• [Activity]: Nothing but the lines from the one containing "Select the globe logo next to ERIC CO" through the end of the data should be output, each reproduced exactly.

[Input for this task Boundary: Start]

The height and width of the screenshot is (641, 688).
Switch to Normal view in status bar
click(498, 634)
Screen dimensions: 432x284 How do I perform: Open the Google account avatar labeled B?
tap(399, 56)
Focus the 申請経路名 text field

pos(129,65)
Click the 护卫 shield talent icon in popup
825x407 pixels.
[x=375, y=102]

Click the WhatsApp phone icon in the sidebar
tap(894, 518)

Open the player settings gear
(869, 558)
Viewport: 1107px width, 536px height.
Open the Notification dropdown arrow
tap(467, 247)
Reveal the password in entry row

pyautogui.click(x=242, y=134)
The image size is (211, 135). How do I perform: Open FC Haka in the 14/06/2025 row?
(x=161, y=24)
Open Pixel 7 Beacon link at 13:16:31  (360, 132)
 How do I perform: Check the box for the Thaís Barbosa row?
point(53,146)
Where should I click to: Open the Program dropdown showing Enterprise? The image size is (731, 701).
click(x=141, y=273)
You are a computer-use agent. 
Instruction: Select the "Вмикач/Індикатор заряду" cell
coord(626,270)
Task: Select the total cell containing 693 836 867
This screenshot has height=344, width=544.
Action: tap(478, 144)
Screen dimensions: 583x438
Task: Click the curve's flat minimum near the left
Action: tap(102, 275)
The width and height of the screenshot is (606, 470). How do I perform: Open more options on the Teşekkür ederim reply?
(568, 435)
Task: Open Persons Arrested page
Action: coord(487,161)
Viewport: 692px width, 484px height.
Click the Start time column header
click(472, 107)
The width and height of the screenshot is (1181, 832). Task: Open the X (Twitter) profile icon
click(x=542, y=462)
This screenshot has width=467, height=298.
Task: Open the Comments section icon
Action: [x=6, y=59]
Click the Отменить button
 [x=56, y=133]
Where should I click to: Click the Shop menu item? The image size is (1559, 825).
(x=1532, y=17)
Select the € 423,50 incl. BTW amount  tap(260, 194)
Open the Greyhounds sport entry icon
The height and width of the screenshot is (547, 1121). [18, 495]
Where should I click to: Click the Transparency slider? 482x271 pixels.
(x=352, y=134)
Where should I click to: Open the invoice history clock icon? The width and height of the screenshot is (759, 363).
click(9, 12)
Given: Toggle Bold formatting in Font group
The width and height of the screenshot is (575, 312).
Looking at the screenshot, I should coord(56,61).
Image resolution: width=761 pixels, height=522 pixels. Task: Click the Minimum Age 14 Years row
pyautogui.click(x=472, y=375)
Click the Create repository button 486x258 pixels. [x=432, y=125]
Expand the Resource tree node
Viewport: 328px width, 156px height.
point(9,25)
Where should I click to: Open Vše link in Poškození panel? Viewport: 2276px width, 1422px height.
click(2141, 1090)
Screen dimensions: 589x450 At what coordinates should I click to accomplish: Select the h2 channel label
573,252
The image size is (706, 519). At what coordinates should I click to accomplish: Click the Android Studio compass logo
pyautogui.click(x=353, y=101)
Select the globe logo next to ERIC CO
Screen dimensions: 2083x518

[Input for this task Boundary: End]

• [Written response]:
Select the globe logo next to ERIC CO
Screen dimensions: 2083x518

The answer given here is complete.